Drought effects push inflation rate to 18-month high

The Kenya National Bureau of Statistics (KNBS) has released its monthly consumer price index for the month of April quoting inflation at 6.58 percent.

The revised price-pressure index is a marginal surge from the 4.35 percentage points posted in March and represents the highest inflation rate in 18 months since September 2017 when the hike in consumer prices topped 7.06 percent.

The inflationary pressures are attributable to the effects of drought arising from the delayed onset of the long-rains season which led to a notable hike in food commodity prices.

“Between March and April 2019, the food and non-alcoholic drink’s index increased by 6.86 percent. This increase was mainly due to drought conditions which prevailed in the better part of April 2019 causing an upsurge in the costs of some food stuffs,” noted the KNBS monthly consumer price survey.

A 2 kilogram of sifted maize flour for instance rose to an average of Ksh.112.26 in a month from Ksh.86.47 in March, this also as the price of a kilo of kale increased by Ksh.13.41 to Ksh.66.40.

The price of a kilo of sugar, however, eased by 12.6 percent to Ksh.102.55 as did the price of a kilo of cooking oil and a 13-kilo Liquified Petroleum Gas (LPG) cylinder whose cost eased to Ksh.2184.85.

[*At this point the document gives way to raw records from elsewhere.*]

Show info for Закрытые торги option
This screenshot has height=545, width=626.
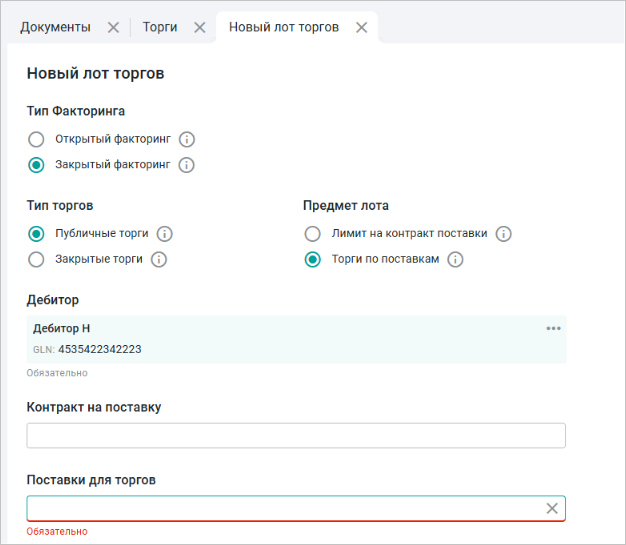pyautogui.click(x=158, y=260)
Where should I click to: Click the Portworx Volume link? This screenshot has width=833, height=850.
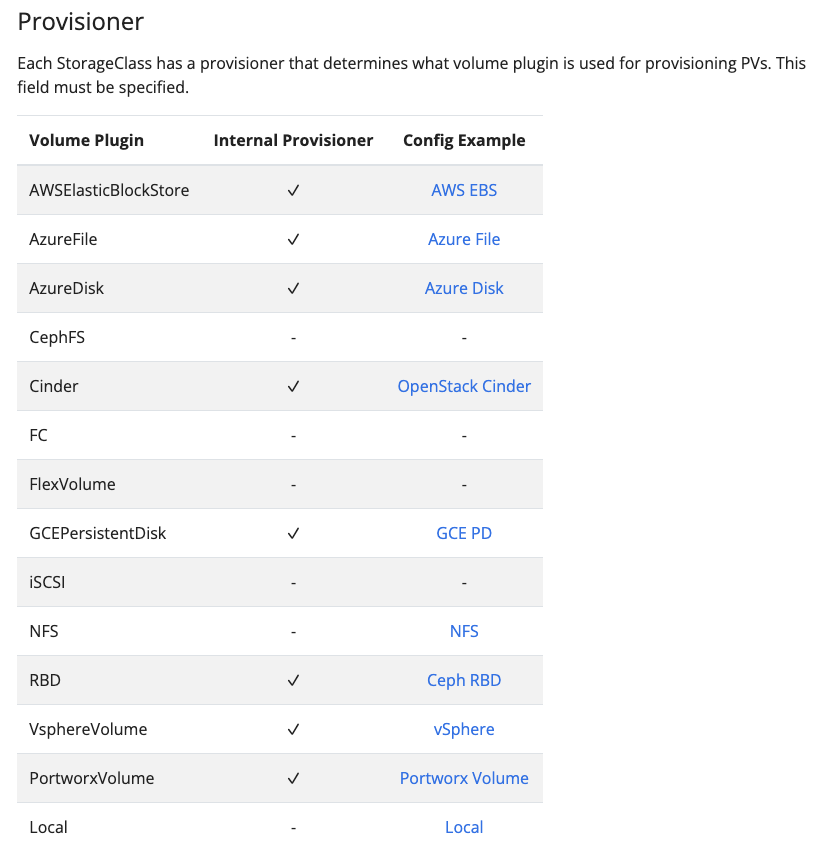[464, 778]
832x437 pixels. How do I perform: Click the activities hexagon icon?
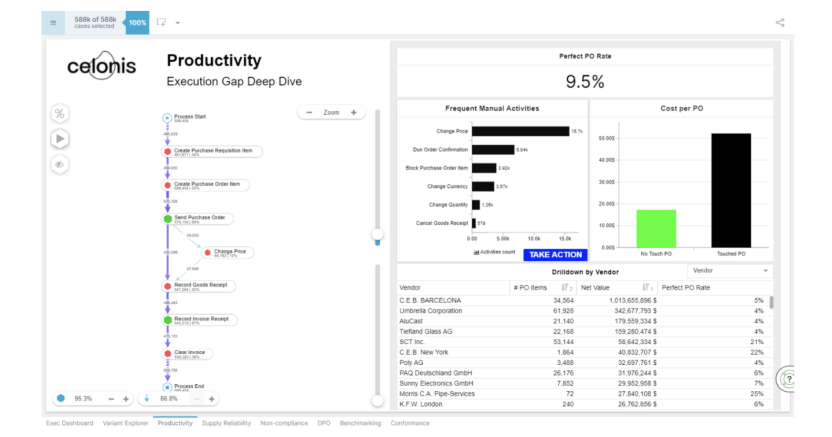[60, 398]

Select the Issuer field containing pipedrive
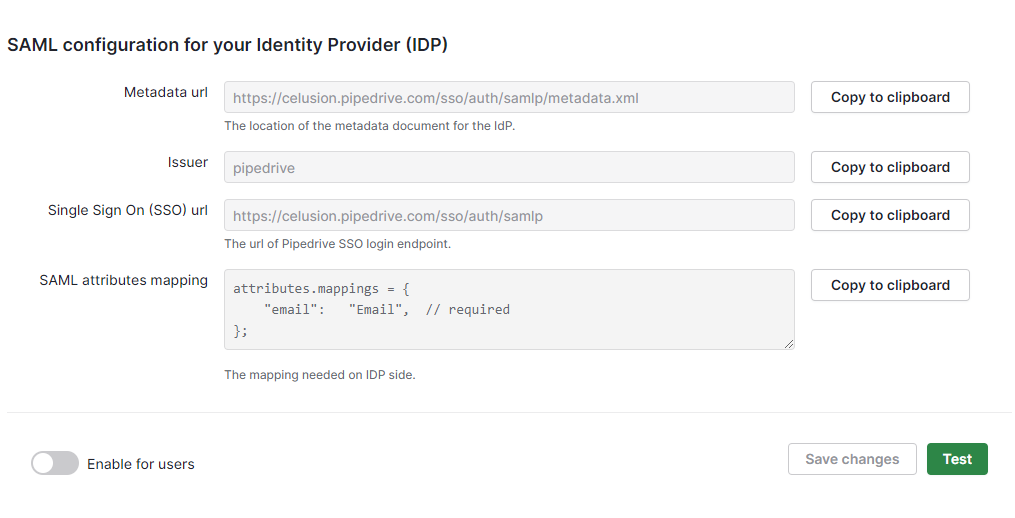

The hike in food prices whose weighted cost on the CPI index averages at over 30 percent hence resulted in a significant bearing on the average inflation rate during the month of April.

Further to the biting drought, the transport index tightened by 0.86 percent as the costing to petroleum products continued to head north reflecting on prevailing crude prices in the international market.

The price per litre of all the three basic petroleum products — petrol, diesel and kerosene — expanded by an average of 5.3 percent, 5.8 and 2.2 percent respectively in the mid-month review to maximum retail pump prices by the Energy and Petroleum Regulatory Authority (EPRA), to further heighten the inflationary pressures.

The onset of the long-rainfall in the latter half of the month is however expected to ease inflation fears even as the agriculture and allied-sector prices the cost to the delayed rainfall-onset.

In spite of the notable surge to the inflation rate, the measure remains anchored within the 2.5 to 7.5 percent targets by government under its medium term plan which seeks to keep inflationary pressures in check under ongoing fiscal consolidation.